On Wed, 2 May 2001, Nathan Meyers wrote:

> The AWT seemed like a good idea at the time, but it has aged poorly.
> Even the most careful programmers have a hard time designing an app or
> applet that looks decent in all environments.  And the two toolkits
> in this case - the Windows GUI and Motif - are so different that the
> problem is a nightmare for a Java GUI of any complexity. Add a couple of
> other problems - the lowest-common-denominator capabilities of the AWT,
> and the requirement that applet tags specify fixed pixel dimensions -
> and you see that applet programmers have been hobbled from the beginning.
> It's not about being lazy, it's about being screwed.
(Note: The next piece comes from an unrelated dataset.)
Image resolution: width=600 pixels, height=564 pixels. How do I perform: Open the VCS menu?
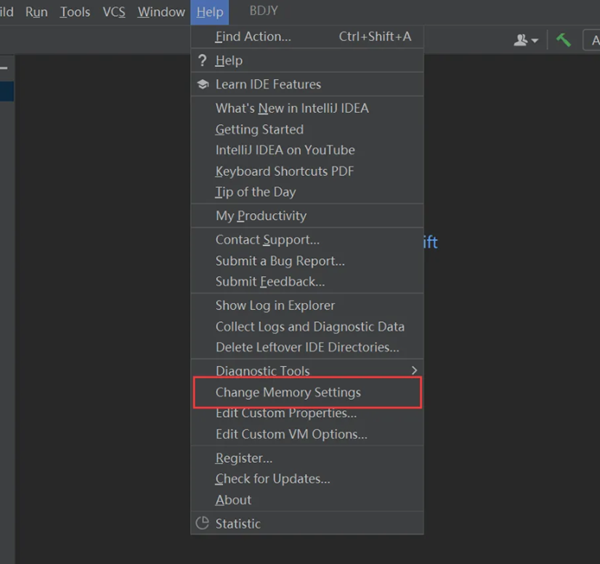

*laugh*  Oh, now you want to get into applet issues?  I was talking
basic applications when I was writing before.  I do *all* my work as
Swing Applications.  I don't touch the non-portable AWT stuff and I don't
do applets, specifically because they aren't portable.
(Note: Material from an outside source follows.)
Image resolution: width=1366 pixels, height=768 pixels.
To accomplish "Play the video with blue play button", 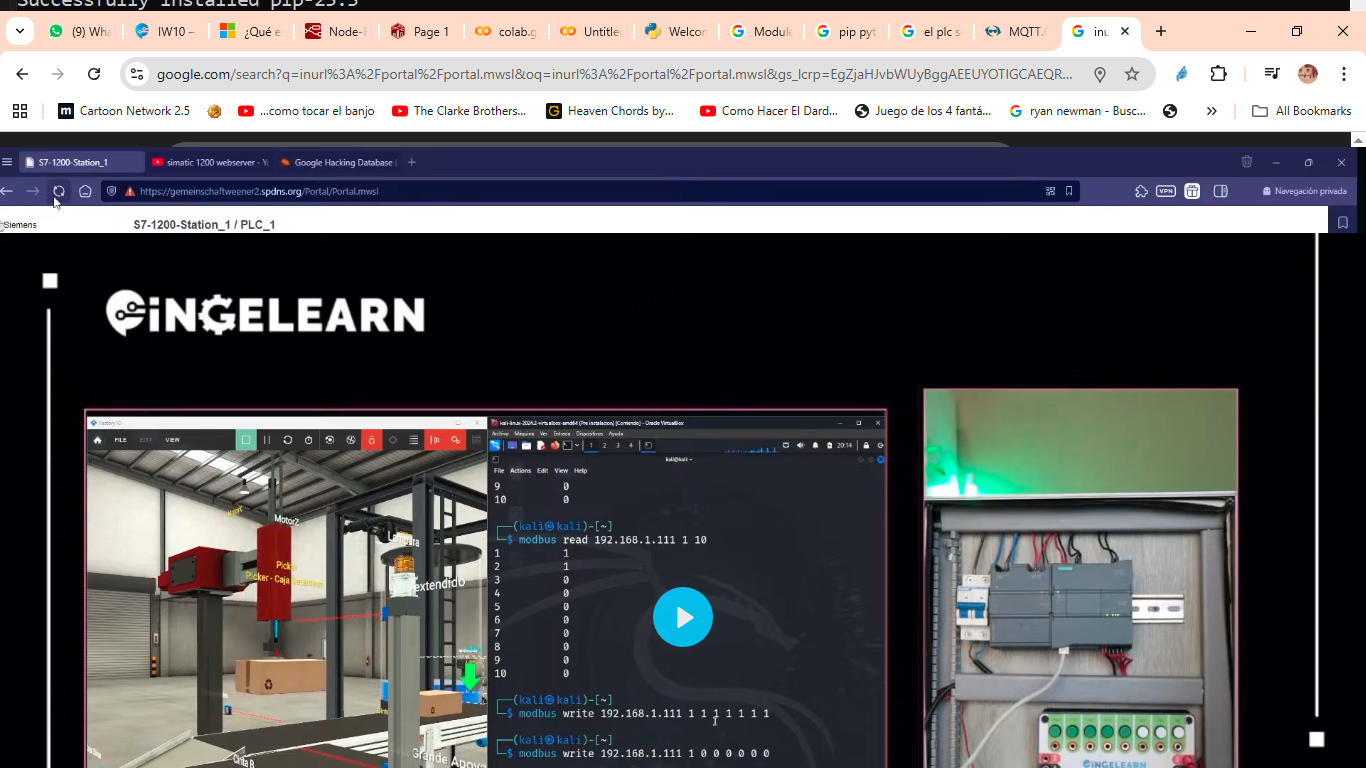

If you insist on using non-portable stuff, don't blame the non-portable
stuff for your own decisions.

> The stupid and ruinous food fight between Sun and Microsoft pretty much
> destroyed client-side Java for generations of developers and users. Swing
> is a good toolkit, but it's also a squandered opportunity thanks to the
> Java wars. We can rant all we want about the "lazy" programmers publishing
> applets, but they're just trying to make the best of a bad situation
> they didn't create. The problem is much deeper and harder to solve.

We can all thank Microsoft for this mess.  They tried their usual 
800-pound gorilla tricks but they took on someone with just as many lawyers.
Big mistake for a bully who normally picks on much smaller prey.

Only Windows users are suffering from this problem, the rest of us are doing
fine without Microsoft's support.

-- 
Joi Ellis                    Software Engineer
Aravox Technologies          [EMAIL PROTECTED], [EMAIL PROTECTED]

No matter what we think of Linux versus FreeBSD, etc., the one thing I
really like about Linux is that it has Microsoft worried.  Anything
that kicks a monopoly in the pants has got to be good for something.